** START OF EXERCISE DATA **

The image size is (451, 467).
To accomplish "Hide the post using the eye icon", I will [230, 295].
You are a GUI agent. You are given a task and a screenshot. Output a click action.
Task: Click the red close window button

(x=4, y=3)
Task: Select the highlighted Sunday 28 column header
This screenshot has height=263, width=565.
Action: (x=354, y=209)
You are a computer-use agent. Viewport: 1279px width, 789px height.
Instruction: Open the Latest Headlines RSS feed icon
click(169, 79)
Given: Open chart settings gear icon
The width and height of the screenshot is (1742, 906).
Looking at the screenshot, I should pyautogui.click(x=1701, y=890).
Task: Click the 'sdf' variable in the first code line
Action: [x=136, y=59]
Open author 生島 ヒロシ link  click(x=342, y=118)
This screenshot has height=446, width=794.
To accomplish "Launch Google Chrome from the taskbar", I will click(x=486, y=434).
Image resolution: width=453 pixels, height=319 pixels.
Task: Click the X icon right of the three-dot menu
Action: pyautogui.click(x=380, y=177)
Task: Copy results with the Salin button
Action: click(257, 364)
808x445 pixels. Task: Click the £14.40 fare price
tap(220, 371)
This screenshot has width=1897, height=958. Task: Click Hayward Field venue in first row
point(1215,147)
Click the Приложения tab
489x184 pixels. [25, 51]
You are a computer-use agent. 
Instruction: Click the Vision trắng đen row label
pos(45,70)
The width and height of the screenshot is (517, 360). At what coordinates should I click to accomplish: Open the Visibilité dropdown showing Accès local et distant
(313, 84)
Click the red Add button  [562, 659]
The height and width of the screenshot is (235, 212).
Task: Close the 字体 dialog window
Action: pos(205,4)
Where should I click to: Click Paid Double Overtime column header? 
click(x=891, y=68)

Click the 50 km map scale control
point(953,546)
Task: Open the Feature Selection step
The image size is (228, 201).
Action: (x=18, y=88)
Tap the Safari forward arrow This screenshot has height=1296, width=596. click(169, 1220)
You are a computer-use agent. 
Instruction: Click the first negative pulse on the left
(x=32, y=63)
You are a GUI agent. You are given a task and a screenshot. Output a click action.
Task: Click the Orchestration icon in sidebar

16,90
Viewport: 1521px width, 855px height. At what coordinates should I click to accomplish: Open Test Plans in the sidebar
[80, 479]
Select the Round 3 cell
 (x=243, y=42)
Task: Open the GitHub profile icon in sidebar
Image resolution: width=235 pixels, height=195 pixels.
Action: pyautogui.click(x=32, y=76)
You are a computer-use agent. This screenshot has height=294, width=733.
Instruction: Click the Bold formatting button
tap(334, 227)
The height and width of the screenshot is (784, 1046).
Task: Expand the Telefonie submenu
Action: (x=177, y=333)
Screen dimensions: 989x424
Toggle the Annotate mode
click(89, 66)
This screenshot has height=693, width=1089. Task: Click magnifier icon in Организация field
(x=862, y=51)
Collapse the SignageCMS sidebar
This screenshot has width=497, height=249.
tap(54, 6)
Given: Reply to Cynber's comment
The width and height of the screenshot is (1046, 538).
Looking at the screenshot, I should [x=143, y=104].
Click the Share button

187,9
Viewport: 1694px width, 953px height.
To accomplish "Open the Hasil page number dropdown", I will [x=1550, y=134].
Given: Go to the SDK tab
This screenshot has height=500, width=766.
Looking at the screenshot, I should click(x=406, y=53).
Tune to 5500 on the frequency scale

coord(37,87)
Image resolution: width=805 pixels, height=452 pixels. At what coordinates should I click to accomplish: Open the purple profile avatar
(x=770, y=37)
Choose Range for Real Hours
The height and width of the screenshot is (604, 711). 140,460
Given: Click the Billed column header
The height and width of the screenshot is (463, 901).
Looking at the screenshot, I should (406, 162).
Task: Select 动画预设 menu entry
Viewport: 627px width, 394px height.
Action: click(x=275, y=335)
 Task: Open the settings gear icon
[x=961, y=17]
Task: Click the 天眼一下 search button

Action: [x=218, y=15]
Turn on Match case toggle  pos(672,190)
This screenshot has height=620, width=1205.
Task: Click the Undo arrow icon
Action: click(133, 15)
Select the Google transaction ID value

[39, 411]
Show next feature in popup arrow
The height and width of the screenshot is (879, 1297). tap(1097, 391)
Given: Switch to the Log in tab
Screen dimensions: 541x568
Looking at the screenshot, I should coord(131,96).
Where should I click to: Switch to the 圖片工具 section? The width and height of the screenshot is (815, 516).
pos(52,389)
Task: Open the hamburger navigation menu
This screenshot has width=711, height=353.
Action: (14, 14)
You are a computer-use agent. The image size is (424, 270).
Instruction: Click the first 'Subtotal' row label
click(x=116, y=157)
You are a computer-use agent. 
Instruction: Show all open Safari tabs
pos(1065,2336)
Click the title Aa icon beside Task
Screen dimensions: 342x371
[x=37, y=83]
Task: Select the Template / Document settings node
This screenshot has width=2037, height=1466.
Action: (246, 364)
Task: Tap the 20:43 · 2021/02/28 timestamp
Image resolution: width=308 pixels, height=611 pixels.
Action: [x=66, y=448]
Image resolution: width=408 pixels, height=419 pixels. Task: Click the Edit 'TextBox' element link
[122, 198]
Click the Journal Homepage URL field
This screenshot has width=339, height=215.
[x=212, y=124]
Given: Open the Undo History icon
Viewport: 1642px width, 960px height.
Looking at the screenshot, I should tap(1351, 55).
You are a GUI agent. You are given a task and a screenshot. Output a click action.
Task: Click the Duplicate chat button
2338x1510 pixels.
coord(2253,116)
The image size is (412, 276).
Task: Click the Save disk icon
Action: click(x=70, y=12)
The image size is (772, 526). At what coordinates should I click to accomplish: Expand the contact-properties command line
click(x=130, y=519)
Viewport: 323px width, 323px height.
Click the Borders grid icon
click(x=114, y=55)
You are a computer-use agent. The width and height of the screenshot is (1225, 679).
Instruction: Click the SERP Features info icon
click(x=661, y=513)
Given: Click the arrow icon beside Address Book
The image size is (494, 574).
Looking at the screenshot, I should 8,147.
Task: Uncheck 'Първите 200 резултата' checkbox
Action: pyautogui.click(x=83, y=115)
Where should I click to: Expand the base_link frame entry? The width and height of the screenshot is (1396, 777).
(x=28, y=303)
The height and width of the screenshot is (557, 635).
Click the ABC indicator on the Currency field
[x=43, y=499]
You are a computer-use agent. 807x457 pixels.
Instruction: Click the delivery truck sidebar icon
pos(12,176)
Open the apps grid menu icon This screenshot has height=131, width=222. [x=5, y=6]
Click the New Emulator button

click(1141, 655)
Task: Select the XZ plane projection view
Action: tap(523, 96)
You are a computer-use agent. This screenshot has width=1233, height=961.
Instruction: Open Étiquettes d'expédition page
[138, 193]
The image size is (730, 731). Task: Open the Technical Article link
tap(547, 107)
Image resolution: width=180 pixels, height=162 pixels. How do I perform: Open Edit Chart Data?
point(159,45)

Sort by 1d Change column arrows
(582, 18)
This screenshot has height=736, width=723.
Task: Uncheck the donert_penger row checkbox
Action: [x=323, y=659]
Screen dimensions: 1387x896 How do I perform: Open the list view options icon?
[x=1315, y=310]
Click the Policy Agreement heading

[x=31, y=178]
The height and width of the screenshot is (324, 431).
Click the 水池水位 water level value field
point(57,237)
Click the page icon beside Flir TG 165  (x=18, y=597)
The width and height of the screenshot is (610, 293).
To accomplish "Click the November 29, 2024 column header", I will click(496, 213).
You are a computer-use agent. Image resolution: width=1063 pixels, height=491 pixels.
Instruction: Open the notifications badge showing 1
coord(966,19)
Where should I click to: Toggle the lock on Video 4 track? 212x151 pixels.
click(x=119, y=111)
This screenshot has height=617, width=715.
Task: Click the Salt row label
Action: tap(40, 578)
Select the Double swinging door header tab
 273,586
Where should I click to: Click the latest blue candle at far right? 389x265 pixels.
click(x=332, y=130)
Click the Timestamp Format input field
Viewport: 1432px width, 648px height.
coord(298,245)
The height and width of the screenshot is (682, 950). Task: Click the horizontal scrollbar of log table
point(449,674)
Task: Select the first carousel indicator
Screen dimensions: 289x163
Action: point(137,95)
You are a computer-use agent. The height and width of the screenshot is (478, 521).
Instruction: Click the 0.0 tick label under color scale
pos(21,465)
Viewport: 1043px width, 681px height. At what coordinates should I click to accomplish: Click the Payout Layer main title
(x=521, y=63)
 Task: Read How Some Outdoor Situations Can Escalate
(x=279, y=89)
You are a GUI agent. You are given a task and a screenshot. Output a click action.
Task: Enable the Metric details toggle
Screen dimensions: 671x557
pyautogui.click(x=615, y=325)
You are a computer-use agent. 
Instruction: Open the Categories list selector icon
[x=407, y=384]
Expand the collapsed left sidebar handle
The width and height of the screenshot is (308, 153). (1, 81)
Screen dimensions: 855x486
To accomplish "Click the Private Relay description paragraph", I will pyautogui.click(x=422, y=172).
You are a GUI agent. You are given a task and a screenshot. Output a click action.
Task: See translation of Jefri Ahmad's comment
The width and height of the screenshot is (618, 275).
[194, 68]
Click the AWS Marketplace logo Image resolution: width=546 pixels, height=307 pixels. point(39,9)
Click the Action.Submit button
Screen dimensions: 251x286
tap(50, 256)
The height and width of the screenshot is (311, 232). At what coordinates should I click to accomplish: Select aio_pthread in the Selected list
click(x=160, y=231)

** END OF EXERCISE DATA **

## WHAT IS NEEDED
Return the data above verbatim, beginning with its first line and stopping after the line that contains "Action: (x=354, y=209)".

## FINISHED EXERCISE
The image size is (451, 467).
To accomplish "Hide the post using the eye icon", I will [230, 295].
You are a GUI agent. You are given a task and a screenshot. Output a click action.
Task: Click the red close window button

(x=4, y=3)
Task: Select the highlighted Sunday 28 column header
This screenshot has height=263, width=565.
Action: (x=354, y=209)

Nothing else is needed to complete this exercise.